(THE REQUEST):
Find every line in the material below that contains the word "left" and copy each of those lines.

>> begin DATA EXCERPTS

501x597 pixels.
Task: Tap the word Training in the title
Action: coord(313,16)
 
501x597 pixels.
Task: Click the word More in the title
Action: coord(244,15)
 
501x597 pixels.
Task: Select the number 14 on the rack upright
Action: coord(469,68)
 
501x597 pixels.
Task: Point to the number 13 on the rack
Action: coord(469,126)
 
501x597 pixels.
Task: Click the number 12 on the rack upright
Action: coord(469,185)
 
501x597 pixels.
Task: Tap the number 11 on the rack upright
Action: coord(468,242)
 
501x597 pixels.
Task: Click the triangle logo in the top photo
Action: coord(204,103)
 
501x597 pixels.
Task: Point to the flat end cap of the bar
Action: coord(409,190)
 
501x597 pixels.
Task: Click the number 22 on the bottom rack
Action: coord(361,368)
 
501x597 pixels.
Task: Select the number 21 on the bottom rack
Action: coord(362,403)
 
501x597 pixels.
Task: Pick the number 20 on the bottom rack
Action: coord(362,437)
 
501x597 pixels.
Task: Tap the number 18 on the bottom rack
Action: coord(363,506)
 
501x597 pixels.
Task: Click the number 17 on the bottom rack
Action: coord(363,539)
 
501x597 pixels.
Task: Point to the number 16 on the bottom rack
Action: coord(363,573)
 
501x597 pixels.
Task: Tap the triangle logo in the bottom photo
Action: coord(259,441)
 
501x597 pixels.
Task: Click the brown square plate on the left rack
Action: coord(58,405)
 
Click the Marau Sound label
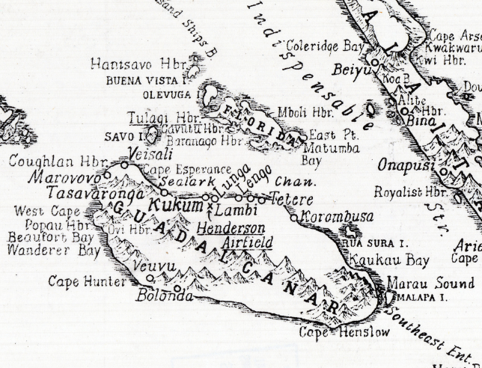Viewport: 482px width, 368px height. pos(430,283)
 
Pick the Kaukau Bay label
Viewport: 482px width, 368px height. pos(395,261)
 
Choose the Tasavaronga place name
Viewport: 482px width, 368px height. pos(85,194)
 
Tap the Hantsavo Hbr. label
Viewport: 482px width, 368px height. pos(138,64)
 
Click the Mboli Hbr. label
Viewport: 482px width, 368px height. pos(305,113)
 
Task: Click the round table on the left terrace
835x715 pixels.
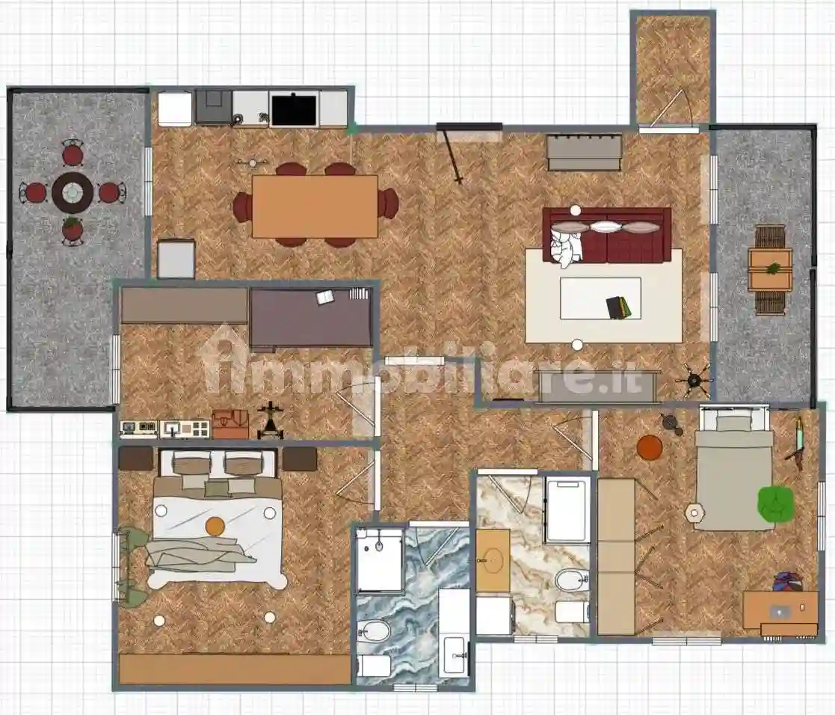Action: (x=73, y=192)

>> end DATA EXCERPTS

(RESULT):
Task: Click the brown square plate on the left rack
Task: Click the round table on the left terrace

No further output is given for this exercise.